■ TASK ITEM
Each line of the listing that contains "menu" should be found and copied.

■ ENTRIES SHOWN
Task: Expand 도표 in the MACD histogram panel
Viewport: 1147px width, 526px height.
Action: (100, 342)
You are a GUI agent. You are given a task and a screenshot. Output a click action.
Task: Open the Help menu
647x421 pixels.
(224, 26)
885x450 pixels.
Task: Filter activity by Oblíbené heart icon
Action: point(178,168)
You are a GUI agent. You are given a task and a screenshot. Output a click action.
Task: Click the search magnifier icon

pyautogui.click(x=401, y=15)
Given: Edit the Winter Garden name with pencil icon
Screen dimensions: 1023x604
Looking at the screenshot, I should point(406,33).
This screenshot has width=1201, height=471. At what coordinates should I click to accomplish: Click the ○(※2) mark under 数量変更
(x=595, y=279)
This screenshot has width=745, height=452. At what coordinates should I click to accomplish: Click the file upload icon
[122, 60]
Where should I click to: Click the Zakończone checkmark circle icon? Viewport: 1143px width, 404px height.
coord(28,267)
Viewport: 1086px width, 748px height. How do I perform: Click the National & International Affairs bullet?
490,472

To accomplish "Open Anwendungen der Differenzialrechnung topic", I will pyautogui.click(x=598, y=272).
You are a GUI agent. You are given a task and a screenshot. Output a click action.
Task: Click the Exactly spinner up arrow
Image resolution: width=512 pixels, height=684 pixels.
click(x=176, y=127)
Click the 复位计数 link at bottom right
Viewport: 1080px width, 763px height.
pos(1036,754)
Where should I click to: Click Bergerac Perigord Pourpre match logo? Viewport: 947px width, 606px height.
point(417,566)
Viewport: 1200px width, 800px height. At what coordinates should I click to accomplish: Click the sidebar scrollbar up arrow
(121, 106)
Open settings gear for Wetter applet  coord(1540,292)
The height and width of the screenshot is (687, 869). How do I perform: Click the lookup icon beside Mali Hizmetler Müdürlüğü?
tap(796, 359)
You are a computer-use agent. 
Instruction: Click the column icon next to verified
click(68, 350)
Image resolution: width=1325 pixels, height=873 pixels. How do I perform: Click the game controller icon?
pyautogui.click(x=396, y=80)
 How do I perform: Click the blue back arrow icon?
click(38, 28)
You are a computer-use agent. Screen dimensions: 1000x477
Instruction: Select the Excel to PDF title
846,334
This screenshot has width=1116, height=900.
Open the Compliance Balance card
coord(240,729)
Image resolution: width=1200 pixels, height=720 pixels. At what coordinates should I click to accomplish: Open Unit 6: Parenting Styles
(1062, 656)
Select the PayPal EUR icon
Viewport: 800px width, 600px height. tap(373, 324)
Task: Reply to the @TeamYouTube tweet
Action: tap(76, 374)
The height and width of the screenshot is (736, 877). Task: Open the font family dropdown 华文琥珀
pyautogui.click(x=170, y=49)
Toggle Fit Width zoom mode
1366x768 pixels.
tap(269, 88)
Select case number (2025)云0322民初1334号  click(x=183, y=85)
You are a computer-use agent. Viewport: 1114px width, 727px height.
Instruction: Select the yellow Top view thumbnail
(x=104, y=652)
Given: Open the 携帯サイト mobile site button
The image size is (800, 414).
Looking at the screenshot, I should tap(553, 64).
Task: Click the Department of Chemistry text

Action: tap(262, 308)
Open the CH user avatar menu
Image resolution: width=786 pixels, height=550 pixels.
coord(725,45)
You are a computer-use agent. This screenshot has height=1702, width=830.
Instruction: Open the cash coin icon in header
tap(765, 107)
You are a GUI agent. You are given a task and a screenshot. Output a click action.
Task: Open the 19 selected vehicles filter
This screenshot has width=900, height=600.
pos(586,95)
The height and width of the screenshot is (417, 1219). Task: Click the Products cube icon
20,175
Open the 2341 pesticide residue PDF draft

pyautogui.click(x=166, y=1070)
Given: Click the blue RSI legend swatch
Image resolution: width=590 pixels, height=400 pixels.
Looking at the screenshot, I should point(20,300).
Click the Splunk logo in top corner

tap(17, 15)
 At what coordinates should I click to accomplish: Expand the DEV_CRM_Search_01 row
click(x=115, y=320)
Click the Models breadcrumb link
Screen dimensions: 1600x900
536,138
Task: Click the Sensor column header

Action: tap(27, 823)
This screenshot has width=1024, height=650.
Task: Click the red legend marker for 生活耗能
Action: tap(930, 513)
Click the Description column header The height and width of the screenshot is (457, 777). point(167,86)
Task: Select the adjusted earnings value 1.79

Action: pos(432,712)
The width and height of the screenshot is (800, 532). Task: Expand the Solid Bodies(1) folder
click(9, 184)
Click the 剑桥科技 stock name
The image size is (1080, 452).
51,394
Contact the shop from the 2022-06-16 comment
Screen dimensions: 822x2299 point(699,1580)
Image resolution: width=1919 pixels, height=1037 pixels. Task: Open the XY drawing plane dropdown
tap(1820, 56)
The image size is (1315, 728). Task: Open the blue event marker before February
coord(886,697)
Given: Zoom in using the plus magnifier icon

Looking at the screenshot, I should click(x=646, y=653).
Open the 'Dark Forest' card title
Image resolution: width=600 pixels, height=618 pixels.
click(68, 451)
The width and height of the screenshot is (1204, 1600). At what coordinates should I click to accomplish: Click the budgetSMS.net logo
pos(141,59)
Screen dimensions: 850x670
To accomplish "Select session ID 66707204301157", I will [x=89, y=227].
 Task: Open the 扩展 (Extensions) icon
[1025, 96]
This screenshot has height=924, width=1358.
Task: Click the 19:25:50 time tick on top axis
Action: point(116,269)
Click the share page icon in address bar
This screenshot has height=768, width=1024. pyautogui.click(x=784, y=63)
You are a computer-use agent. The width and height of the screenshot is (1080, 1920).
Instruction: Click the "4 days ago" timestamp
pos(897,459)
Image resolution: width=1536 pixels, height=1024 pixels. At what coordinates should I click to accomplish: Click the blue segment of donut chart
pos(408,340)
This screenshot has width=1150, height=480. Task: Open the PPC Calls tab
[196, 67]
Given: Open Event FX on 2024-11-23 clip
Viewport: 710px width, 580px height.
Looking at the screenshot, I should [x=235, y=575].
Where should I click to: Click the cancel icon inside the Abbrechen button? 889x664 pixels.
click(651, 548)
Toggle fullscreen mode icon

■ ANSWER TO THIS PROBLEM
Task: Open the Help menu
Open the CH user avatar menu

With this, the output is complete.